** Dataset excerpts **
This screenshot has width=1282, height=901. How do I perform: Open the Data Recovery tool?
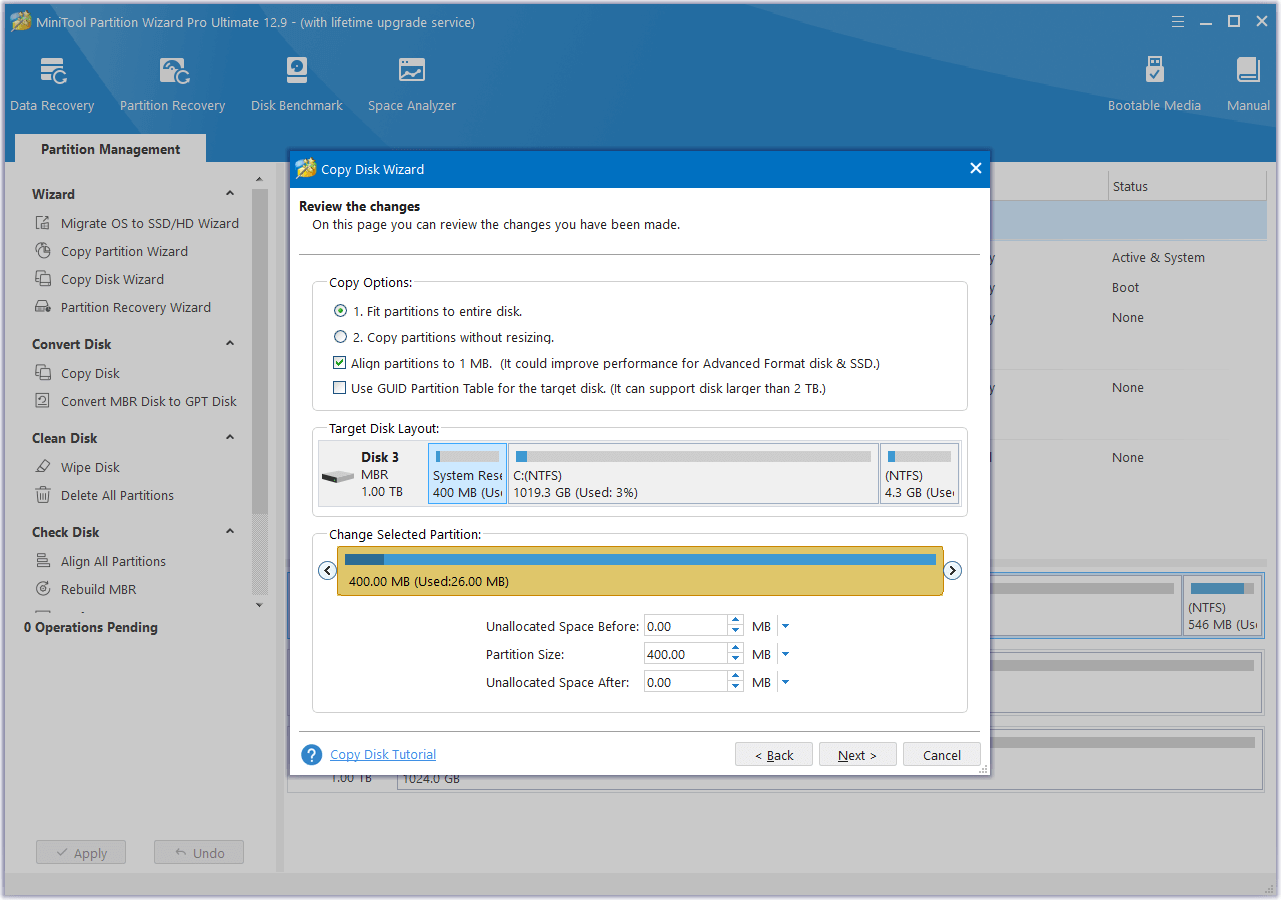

* * *

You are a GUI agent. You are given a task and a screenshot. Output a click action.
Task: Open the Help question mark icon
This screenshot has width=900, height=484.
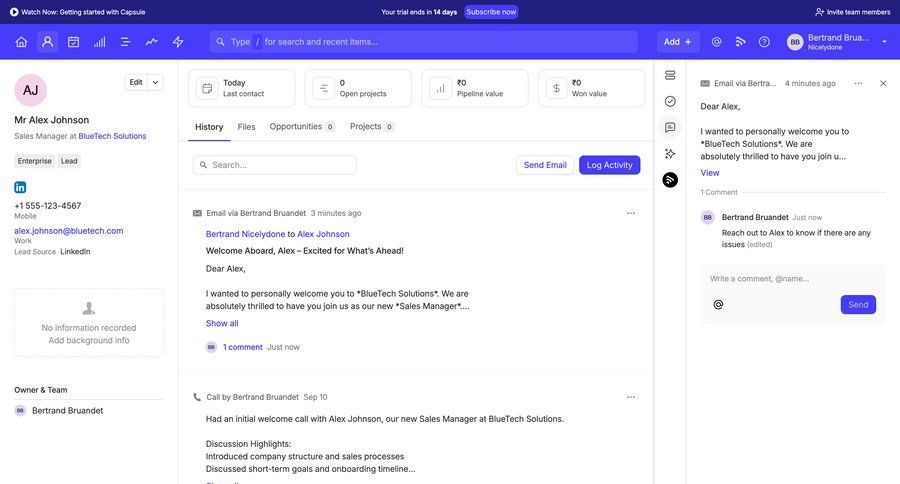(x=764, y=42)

** Exercise **
Copy all lines of the preceding data that hold the word "Open".

** Response to this exercise **
This screenshot has width=1282, height=901. How do I perform: Open the Data Recovery tool?
Task: Open the Help question mark icon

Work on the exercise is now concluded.